Red paper hearts float around one end of La Place de la Republique that’s become a memorial to those who were killed in the recent Paris terrorist bombings.
How do they get there – children and adults collect a handful of the hearts and throw them onto a blower that sends them high into the air where they catch a breeze and flutter to their destiny.
They land in trees, on the ground and around the square, while some dance in the wind and end up down the street towards the Bataclan Theatre, where hundreds went to listen to Eagles of Death Metal band and 89 never came home.
Those simple red hearts are a symbol that love is strong and around us all, according to Marie Pelligrin who is a volunteer counsellor.
It’s something positive for children to do in a place that sees many break down and weep as the enormity of the massacre sets in.
Impromptu patriotic songs break out and although the air is heavy with grief and despair the feelings of unity is powerful and palpable.
There is an air of defiance in Paris with residents returning to what they have always loved – dining, taking a stroll, shopping, watching sport and listening to music – all things that were the scenes of such tragedy.
Today the square is full of people – couples, families and singles who have come to pay their respects, lay flowers and drawings, leave messages of love and hope and light candles as a tribute to those who lost their lives.
Posies made with love, intricate bouquets and single flowers are piled high while candles flicker in the wind.
But it’s the messages that are the most heart wrenching – you will not die in vain, says one hand written note, while another France is united sums up that feelings of unity that are out in full force.

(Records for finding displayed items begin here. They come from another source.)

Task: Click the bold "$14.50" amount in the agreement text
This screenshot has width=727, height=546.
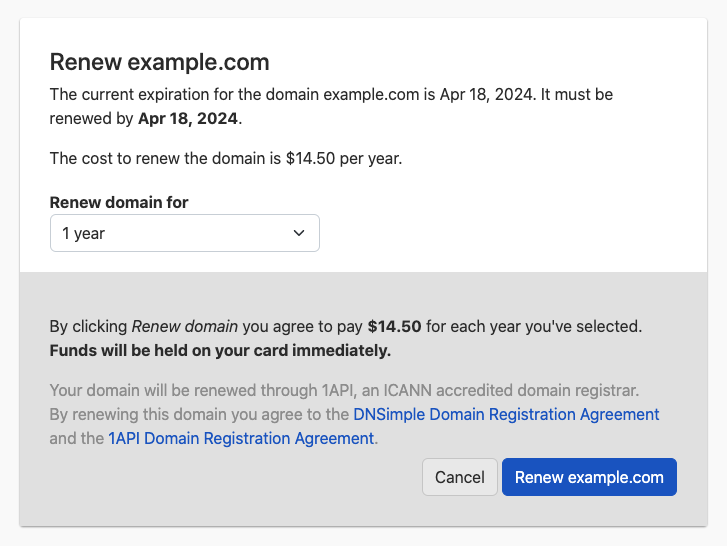Action: coord(394,326)
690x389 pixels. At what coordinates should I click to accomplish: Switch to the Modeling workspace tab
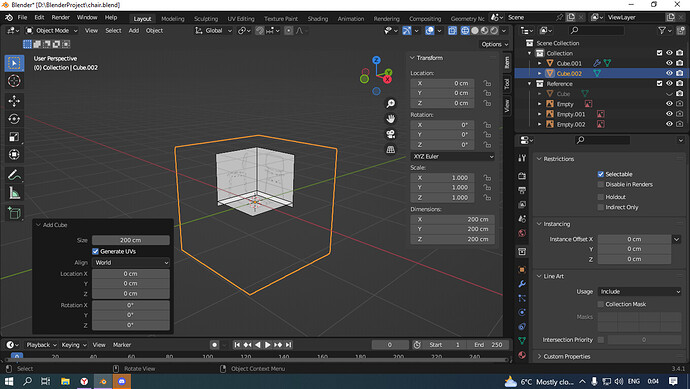pos(172,18)
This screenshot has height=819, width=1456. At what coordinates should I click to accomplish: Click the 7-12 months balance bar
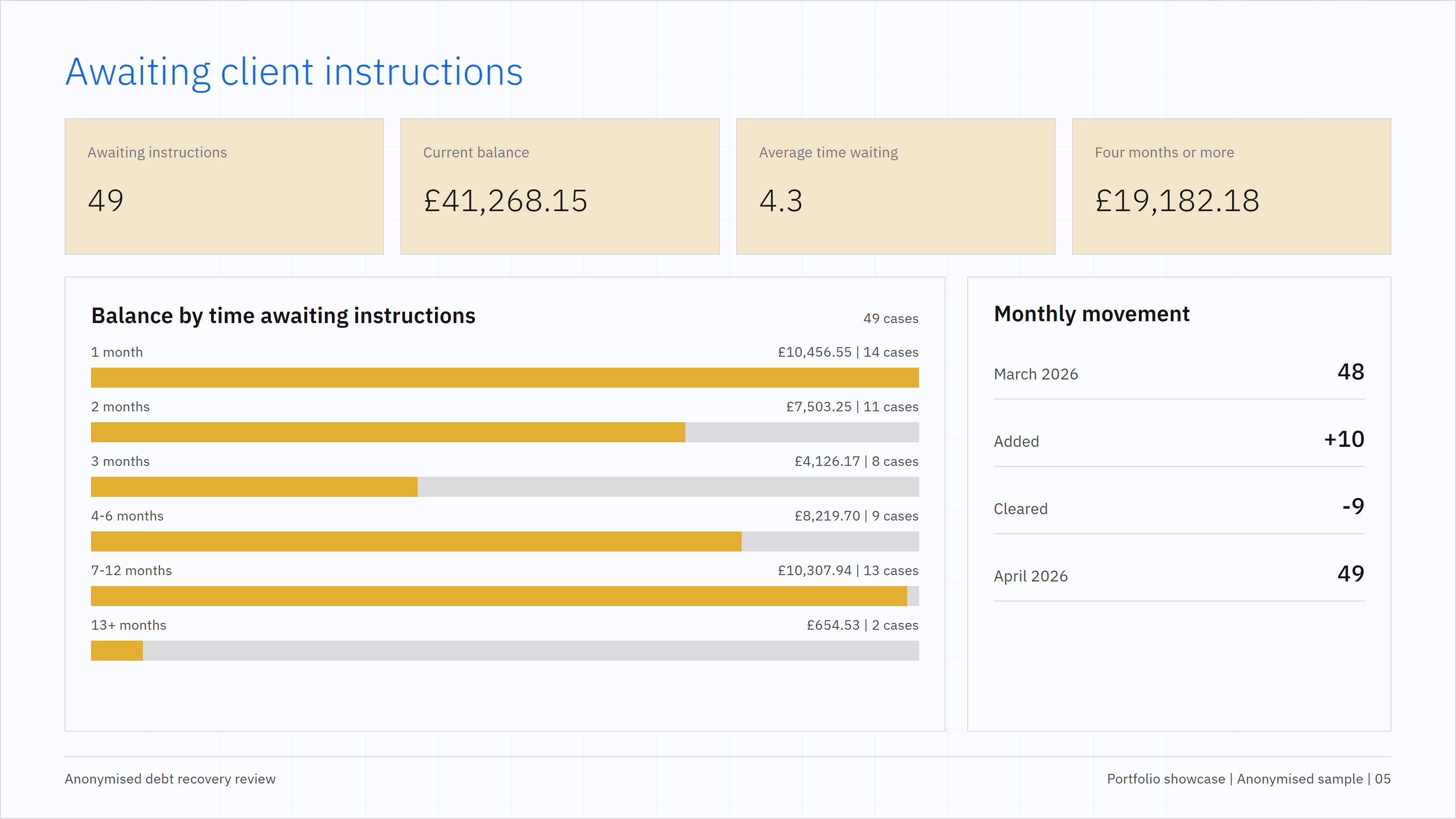tap(505, 596)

A simple red painted sign Freres – brothers -is emblazoned on another make shift memorial on a corner street where several people were gunned down.
A Parisian tells me life is returning to normal but people are cautious.
“Many are avoiding supermarkets and places they feel may be targeted – we have all become a little bit more careful but life is for living,” he says.
We walk with others to the Bataclan Theatre where across the road is a shrine for so many who were killed. Flowers, messages, photographs and the French flag adorn the area, a gathering point where some quietly weep, link arms and hold hands.
Bruised, battered and heart broken – definitely – but like those red hearts that flutter in the wind carrying messages of love and hope – Paris is united, brave and beautiful.